───── Material provided ─────

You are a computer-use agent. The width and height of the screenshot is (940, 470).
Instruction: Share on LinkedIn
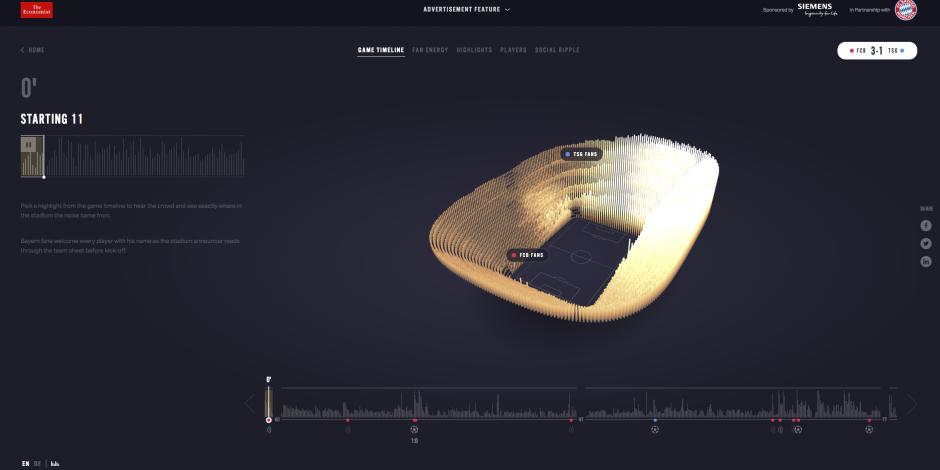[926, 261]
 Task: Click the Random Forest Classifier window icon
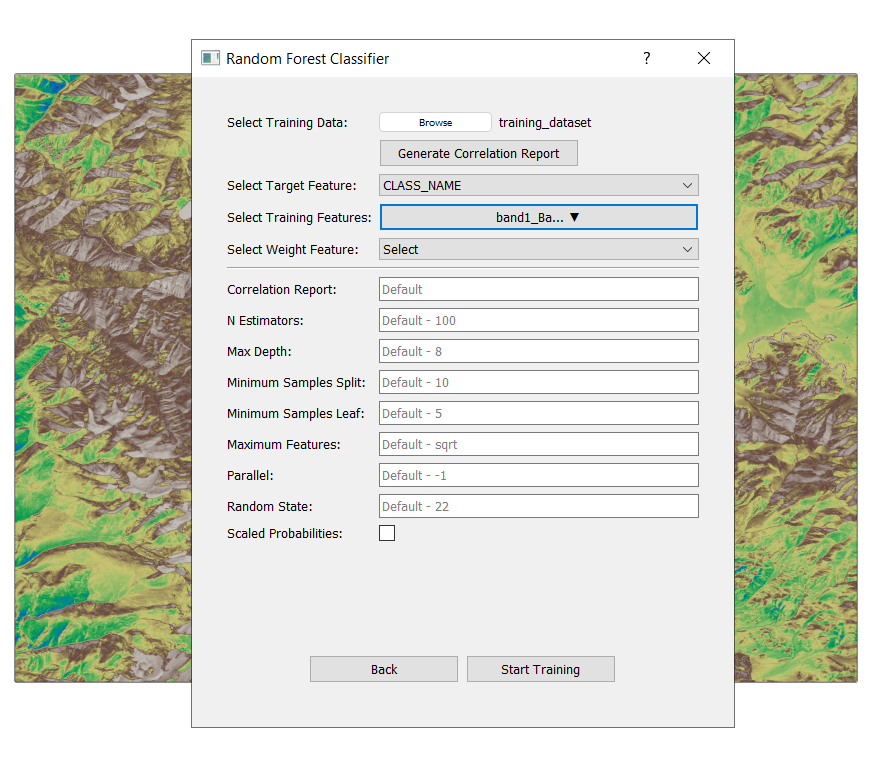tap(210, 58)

─────

Work instruction:
Omit the pictures and copy the records above exactly.

Response to this task:
You are a computer-use agent. The width and height of the screenshot is (940, 470).
Instruction: Share on LinkedIn
[926, 261]
 Task: Click the Random Forest Classifier window icon
tap(210, 58)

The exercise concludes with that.